- Opening Delimiter -
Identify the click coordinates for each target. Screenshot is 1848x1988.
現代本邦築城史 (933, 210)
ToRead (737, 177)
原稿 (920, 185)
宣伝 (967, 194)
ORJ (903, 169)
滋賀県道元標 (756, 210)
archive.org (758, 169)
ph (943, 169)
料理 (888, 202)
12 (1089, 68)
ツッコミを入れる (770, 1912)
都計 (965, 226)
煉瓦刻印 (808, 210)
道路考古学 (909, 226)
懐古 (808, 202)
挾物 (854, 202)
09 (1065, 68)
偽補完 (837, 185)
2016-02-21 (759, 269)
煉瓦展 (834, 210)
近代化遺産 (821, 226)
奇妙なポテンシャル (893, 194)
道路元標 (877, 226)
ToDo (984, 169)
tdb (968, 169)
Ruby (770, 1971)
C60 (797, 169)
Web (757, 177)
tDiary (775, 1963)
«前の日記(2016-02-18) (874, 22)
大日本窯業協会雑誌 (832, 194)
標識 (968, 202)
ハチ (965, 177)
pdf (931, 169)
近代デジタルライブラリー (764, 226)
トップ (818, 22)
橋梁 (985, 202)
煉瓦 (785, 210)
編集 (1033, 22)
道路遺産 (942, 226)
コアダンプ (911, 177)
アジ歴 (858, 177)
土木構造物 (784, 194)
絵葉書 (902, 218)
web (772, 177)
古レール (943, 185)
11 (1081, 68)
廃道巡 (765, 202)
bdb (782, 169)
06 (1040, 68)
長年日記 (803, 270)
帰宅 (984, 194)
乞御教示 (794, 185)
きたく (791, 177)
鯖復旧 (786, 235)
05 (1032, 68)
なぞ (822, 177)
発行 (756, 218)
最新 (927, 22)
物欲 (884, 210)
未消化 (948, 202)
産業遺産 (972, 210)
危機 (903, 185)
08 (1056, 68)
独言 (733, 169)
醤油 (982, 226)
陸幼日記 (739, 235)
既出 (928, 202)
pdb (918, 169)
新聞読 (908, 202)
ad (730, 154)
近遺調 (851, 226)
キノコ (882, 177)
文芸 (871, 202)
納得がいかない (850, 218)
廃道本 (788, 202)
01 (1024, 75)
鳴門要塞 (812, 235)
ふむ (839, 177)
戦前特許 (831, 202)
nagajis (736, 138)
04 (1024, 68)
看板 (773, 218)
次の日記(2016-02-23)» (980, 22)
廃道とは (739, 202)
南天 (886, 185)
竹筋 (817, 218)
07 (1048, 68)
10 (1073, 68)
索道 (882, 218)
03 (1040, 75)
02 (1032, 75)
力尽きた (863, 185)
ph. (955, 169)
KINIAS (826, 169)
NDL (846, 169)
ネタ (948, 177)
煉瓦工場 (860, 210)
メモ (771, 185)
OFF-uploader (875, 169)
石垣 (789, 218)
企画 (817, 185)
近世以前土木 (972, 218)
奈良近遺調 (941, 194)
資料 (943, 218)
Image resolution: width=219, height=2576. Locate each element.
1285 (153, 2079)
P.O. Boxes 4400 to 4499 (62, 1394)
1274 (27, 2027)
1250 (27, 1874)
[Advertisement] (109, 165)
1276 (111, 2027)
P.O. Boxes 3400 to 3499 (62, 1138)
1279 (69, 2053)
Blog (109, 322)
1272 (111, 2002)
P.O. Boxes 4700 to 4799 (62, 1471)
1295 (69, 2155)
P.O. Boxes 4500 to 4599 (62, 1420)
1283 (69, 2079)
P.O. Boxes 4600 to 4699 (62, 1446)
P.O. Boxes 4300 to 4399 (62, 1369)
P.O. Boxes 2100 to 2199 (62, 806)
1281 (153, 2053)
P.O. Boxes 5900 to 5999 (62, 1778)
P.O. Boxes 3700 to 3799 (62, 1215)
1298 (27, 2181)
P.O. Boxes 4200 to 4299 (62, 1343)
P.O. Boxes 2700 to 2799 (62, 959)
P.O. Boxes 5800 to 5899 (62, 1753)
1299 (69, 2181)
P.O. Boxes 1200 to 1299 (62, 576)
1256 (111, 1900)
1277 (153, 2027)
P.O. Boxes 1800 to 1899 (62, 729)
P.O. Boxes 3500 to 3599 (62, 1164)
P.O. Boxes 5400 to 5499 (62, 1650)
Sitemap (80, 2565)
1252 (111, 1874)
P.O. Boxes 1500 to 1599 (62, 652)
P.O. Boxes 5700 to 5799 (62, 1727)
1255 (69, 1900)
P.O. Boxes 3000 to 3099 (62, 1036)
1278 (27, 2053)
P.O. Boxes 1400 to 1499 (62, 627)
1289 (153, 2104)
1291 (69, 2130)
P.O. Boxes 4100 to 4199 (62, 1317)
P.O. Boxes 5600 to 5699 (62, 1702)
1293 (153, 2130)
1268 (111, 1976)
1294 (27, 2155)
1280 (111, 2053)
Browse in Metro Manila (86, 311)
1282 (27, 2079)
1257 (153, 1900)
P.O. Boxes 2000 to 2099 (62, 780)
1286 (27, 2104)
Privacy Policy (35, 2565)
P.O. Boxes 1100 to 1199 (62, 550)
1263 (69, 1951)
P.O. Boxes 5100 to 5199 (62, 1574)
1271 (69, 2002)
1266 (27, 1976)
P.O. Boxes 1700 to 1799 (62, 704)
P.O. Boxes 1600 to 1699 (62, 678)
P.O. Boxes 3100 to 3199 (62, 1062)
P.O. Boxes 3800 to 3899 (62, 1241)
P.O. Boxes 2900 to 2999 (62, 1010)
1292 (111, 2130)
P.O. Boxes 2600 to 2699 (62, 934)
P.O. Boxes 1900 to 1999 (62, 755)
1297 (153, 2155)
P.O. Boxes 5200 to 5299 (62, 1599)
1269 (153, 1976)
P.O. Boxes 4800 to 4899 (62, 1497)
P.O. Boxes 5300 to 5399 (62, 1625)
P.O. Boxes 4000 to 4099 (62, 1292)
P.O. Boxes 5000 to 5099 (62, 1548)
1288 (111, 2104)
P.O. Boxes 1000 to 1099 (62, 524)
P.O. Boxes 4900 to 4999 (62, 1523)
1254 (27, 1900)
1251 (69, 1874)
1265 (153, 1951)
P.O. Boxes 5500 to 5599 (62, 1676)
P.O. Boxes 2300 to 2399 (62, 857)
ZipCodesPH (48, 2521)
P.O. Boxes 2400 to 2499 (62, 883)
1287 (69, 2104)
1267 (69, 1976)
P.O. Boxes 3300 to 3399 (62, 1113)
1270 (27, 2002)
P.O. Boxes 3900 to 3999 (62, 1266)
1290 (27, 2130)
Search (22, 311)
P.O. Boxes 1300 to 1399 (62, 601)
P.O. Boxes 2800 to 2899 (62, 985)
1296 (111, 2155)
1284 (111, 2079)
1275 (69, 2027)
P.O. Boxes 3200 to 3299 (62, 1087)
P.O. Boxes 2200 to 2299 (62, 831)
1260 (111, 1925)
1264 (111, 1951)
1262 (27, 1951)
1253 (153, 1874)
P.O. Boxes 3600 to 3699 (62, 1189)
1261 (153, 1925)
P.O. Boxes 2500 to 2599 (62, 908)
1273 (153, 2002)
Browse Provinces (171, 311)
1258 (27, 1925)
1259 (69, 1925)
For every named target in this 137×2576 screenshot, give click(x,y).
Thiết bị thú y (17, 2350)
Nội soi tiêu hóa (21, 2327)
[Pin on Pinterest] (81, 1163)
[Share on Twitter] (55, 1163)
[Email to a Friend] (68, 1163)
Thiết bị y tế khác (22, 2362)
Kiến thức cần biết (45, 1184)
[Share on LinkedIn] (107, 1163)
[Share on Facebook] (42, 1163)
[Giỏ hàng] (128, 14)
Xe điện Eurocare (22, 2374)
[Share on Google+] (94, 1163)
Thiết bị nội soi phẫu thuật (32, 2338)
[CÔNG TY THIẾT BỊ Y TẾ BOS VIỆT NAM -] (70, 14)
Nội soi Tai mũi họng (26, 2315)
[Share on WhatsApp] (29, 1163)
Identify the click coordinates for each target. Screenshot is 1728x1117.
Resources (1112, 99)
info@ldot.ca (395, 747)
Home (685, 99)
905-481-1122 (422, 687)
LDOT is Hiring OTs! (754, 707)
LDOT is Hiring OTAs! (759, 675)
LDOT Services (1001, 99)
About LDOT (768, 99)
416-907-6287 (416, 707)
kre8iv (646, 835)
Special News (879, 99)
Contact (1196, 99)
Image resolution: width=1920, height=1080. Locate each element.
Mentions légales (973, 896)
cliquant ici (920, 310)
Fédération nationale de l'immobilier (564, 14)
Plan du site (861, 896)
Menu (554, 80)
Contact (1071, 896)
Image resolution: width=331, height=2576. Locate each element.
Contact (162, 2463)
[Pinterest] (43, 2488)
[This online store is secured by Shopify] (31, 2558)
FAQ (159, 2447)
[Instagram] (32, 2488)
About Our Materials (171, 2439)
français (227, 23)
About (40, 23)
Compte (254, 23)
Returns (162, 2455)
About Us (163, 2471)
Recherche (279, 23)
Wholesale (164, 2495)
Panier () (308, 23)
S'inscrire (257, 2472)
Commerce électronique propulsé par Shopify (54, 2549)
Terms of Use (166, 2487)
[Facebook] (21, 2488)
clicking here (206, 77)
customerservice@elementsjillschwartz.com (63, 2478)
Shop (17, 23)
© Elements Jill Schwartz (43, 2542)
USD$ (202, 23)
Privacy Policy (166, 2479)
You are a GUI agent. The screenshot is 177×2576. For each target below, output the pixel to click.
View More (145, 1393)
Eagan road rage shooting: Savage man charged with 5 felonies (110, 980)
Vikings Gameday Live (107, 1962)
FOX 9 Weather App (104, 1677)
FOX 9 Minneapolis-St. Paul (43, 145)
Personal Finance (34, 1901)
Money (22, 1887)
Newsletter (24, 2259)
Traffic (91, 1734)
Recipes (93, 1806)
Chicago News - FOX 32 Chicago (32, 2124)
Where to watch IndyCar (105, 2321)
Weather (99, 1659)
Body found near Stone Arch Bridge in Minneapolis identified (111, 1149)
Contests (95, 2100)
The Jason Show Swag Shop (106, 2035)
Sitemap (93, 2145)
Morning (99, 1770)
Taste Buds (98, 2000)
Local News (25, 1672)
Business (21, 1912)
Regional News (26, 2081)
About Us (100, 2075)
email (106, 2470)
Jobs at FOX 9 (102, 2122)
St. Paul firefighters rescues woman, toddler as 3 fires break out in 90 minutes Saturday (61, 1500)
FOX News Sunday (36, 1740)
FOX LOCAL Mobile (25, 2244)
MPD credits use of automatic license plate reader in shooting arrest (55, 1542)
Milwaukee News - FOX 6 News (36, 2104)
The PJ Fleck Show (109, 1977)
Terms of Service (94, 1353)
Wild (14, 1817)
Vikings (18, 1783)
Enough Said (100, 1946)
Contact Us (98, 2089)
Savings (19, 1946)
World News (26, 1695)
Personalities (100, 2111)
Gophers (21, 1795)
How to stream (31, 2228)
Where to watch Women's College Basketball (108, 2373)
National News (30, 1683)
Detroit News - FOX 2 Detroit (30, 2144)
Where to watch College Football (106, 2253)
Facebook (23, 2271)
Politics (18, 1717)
- Closing Delimiter -
▶ [WORK ITEM] Nothing but the lines from the top of the entries above through the line with "挾物 (854, 202)" should be set down, each exactly as written.

▶ [EXERCISE RESPONSE]
Identify the click coordinates for each target. Screenshot is 1848x1988.
現代本邦築城史 (933, 210)
ToRead (737, 177)
原稿 (920, 185)
宣伝 (967, 194)
ORJ (903, 169)
滋賀県道元標 (756, 210)
archive.org (758, 169)
ph (943, 169)
料理 (888, 202)
12 (1089, 68)
ツッコミを入れる (770, 1912)
都計 (965, 226)
煉瓦刻印 (808, 210)
道路考古学 (909, 226)
懐古 (808, 202)
挾物 (854, 202)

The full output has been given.